## Saturday, 25 January 2014

### When the Choi representation of a channel is seperable

Let $\X$ and $\Y$ be complex Euclidean spaces, and let $\Phi\in\Channel(\X,\Y)$ be a channel.
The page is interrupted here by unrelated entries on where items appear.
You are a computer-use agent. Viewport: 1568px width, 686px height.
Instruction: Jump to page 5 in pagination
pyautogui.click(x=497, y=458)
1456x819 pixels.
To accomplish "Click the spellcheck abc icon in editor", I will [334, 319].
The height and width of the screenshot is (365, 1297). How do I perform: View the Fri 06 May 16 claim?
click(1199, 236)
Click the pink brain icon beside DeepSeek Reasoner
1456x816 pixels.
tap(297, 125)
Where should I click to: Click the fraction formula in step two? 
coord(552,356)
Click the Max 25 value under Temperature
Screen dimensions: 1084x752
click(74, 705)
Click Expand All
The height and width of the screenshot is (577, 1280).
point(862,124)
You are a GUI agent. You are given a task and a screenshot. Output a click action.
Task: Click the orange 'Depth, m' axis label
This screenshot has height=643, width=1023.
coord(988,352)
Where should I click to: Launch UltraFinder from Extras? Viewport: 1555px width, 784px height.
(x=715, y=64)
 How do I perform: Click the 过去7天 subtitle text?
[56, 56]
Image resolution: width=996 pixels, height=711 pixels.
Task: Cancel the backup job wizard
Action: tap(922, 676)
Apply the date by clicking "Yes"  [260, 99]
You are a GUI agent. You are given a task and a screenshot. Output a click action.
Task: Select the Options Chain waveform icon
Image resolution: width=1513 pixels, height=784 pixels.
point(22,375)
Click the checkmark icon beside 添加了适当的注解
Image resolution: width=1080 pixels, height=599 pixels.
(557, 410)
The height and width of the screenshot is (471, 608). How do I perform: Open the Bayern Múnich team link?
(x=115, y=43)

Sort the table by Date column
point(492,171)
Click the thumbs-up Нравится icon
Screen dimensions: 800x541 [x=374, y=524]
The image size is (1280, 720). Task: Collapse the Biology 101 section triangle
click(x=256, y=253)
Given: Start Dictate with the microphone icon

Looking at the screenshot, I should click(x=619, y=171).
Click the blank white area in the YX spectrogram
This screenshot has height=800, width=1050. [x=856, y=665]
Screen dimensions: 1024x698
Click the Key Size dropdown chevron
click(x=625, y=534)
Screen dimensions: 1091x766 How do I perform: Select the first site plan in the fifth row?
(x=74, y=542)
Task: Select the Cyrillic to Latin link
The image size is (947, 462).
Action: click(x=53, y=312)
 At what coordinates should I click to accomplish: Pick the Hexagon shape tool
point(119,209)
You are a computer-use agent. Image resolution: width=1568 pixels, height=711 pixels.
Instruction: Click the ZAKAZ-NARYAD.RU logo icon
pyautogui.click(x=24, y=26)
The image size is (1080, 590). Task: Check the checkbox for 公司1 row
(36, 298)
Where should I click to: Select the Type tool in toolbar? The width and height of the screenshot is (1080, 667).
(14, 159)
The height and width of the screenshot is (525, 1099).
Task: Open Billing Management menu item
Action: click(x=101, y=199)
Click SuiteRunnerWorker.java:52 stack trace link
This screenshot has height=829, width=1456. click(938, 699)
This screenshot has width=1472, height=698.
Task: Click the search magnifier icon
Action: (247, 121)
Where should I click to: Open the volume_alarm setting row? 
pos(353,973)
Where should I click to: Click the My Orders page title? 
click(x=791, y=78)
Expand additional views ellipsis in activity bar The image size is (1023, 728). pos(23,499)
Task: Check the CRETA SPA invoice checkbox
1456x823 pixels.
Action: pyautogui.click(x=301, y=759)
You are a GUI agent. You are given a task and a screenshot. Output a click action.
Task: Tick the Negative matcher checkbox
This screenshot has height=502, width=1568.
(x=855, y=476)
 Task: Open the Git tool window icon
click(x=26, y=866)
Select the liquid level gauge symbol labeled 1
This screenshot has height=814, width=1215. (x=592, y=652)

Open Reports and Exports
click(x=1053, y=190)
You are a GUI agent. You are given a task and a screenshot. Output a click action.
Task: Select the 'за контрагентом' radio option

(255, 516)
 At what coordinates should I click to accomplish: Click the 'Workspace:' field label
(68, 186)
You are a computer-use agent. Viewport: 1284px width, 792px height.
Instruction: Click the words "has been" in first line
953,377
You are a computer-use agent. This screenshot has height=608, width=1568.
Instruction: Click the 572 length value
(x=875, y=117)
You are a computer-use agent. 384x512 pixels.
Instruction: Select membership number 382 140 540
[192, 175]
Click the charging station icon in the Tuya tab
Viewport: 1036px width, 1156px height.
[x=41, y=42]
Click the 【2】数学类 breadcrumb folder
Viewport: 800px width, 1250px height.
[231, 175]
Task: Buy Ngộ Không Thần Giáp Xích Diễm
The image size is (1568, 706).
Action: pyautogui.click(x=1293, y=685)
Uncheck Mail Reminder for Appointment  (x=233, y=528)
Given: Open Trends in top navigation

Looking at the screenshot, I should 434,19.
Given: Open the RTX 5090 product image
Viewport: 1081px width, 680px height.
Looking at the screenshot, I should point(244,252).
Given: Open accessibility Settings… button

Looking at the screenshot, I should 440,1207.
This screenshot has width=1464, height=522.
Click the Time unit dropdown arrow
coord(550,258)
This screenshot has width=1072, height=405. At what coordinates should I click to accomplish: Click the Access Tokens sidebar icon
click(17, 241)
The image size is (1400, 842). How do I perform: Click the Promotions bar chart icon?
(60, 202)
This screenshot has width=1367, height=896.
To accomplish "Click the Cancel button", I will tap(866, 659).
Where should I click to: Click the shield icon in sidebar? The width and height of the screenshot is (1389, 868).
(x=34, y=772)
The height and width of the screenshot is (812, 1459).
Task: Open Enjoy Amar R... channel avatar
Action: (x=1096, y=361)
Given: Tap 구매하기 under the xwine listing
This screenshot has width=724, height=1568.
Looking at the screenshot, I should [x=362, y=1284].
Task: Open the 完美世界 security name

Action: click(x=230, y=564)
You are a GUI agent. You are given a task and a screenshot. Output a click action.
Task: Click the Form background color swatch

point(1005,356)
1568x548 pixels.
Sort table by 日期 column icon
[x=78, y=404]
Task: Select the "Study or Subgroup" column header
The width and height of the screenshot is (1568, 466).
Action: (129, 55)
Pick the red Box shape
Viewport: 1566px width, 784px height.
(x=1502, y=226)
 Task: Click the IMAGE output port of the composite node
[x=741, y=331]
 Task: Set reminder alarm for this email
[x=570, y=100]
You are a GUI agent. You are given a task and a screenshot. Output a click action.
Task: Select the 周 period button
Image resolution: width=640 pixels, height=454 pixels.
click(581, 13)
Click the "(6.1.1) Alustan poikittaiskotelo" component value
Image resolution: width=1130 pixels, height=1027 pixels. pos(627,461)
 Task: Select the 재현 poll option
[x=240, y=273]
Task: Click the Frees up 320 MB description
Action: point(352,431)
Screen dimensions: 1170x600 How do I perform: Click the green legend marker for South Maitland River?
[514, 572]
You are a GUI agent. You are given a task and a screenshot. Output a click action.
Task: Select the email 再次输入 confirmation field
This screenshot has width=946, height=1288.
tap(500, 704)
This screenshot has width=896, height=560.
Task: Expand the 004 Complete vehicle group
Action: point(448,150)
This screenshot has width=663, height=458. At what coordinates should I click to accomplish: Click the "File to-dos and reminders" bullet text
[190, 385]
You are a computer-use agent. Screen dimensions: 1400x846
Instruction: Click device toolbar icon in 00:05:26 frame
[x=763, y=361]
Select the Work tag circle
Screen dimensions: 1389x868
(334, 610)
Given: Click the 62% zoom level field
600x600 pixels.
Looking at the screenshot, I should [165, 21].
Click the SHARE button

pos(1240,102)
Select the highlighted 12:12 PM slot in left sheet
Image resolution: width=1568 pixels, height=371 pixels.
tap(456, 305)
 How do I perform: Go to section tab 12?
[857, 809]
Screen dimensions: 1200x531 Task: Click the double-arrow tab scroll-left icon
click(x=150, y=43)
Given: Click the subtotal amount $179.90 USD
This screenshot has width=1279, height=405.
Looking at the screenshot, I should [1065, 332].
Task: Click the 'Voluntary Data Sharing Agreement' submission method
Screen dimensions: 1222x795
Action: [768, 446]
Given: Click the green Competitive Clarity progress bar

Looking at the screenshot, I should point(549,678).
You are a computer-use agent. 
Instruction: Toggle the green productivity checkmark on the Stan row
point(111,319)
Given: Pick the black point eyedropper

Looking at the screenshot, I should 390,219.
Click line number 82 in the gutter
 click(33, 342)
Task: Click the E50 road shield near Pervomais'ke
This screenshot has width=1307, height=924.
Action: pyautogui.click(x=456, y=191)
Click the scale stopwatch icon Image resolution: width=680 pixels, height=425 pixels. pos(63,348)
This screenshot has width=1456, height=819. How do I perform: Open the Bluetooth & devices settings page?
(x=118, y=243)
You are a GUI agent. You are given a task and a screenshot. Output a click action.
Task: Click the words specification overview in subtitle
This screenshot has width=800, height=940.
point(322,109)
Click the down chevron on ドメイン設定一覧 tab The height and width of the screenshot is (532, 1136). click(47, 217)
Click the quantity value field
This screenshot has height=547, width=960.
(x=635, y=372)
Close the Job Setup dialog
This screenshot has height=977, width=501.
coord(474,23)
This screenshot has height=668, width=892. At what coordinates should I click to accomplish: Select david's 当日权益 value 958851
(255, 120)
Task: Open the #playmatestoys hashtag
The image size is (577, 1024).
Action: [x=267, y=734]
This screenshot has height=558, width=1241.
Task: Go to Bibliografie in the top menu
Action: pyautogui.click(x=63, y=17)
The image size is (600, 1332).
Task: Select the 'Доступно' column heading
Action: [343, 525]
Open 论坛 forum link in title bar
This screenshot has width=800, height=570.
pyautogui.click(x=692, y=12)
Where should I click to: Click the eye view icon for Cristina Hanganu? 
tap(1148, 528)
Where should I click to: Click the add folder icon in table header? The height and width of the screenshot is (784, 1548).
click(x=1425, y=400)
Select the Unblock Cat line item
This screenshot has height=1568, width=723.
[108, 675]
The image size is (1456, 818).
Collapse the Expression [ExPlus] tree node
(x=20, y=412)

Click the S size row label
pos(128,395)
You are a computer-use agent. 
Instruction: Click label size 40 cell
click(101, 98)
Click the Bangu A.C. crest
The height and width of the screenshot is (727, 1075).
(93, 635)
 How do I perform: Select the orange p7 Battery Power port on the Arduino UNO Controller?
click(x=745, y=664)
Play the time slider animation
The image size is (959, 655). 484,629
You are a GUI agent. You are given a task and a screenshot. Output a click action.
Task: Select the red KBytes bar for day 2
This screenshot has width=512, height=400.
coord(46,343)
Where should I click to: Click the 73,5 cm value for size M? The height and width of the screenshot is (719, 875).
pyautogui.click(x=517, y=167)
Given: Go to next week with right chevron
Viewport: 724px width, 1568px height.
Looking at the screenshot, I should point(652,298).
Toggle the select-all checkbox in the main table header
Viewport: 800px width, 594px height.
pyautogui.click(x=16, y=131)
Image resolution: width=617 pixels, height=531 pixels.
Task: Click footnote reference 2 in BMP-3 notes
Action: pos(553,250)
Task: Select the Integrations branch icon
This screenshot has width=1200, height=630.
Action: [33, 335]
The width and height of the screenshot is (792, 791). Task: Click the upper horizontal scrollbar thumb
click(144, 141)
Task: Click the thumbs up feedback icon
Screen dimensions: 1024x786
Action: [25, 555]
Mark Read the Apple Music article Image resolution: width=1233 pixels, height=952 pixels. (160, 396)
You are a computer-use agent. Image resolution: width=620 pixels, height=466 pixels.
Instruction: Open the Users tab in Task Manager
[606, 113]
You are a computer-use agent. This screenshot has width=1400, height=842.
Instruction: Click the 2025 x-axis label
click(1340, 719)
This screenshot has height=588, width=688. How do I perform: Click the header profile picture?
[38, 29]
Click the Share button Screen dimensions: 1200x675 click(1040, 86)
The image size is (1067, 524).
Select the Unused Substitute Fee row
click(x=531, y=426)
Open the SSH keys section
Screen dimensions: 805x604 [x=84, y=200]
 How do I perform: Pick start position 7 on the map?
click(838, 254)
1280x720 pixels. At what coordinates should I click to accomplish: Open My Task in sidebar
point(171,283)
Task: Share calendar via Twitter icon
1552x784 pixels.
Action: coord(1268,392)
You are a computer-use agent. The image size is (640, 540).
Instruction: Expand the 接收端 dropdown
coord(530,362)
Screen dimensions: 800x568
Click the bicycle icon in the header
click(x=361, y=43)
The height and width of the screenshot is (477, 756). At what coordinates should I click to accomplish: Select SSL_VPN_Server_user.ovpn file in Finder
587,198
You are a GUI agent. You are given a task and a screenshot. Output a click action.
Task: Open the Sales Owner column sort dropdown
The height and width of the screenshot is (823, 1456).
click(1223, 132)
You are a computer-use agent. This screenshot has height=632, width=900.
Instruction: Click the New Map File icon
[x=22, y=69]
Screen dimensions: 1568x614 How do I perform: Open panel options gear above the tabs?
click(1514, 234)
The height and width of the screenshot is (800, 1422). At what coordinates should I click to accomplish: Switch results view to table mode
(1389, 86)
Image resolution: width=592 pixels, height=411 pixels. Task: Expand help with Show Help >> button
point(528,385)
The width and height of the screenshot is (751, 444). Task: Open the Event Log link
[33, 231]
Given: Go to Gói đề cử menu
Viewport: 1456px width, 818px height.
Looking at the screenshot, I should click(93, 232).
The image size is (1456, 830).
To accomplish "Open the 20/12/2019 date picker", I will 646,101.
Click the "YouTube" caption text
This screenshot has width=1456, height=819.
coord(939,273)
A positive operator $P\in \Pos(\X\otimes\Y)$ is separable if and only if there exists a positive integer $m$ and positive semi definite operators
$Q_1,Q_2, \dots, Q_m\in\Pos(\X) \ \ \text{and} \ \ R_1,R_2, \dots, R_m\in\Pos(\Y)$
such that
$P=\SUM{j=1}{m}Q_j\otimes R_j$
Denote by $\Sep(\X : \Y)$ the collection of all such separable operators.

Theorem:

The following two properties are equivalent:
1. For every complex Euclidean space $\Z$ and everydensity operator $\rho\in\Density(\X\otimes\Z)$, it holds that $\bigl(\Phi\otimes \I_{\Lin(\Z)}\bigr)(\rho) \in \Sep(\Y:\Z)$.
2. $J(\Phi) \in \Sep(\Y:\X)$.

Proof:

Recall that the Choi representation $J(\Phi)$ can be expressed as
$J(\Phi)=(\Phi\otimes\I_{\Lin(\X)})(\vec(\I_{\X})\vec(\I_{\X})^\ast).$
Now first assume that property 1 holds, and let $\Z=\X=\mathbb{C}^\Sigma$ and consider the density operator $\rho\in\Density(\X\otimes\X)$ given by
$\rho=\frac{1}{|\Sigma|}(\vec(\I_\X)\vec(\I_\X)^\ast).$
The assumption of property 1 then reads
$(\Phi\otimes\I_{\Lin(\X)})(\vec(\I_\X)\vec(\I_\X)^\ast)\in\Sep(\Y:\X),$
implying that $J(\Phi)\in\Sep(\Y : \X)$, which is the claim of property 2

Instead, now assume that property 2 holds so that 2: $J(\Phi) \in \Sep(\Y:\X)$. Then by the Woronowicz-Horodecki criterion this statement is equivalent to one where for every complex Euclidean space $\Z$ and every positive map $\Xi\in\Trans(\Y,\Z)$
$(\Xi\otimes\I_{\Lin(\X)})(J(\Phi))\in\Pos(\Z\otimes\X).$

Substituting the expression recalled above for $J(\Phi)$ then gives
\begin{align*} (\Xi\otimes\I_{\Lin(\X)})(J(\Phi))&=(\Xi\otimes\I_{\Lin(\X)})(\Phi\otimes\I_{\Lin(\X)})(\vec(\I_{\X})\vec(\I_{\X})^\ast) \\ &=(\Xi(\Phi)\otimes\I_{\Lin(\X)})(\vec(\I_{\X})\vec(\I_{\X}^\ast))\\ &=J(\Xi(\Phi)). \end{align*}

Hence, $J(\Xi(\Phi))\in\Pos(\Z\otimes\X)$. This implies that there exists a complex Euclidean space $\W$ an an operator $A\in\Lin(\X,\Z\otimes\W)$ such that
$\Xi(\Phi)(X)=\tr_{|W}(AXA^\ast)$
for all $X\in\Lin(\X)$. Consider any $\rho\Density(\X\otimes\Z)$. Then
$(\Xi\otimes\I_{\Lin(\X)})(\Phi\otimes\I_{\Lin(\X)})(\vec(\I_{\X})\vec(\I_{\X})^\ast)(\rho)\in\Pos(\Z\otimes\X),$
which should imply that $(\Phi\otimes\I_{L(\Z)})(\rho)\in\Sep(\Y:\Z)$ by the Woronowicz-Horodecki criterion.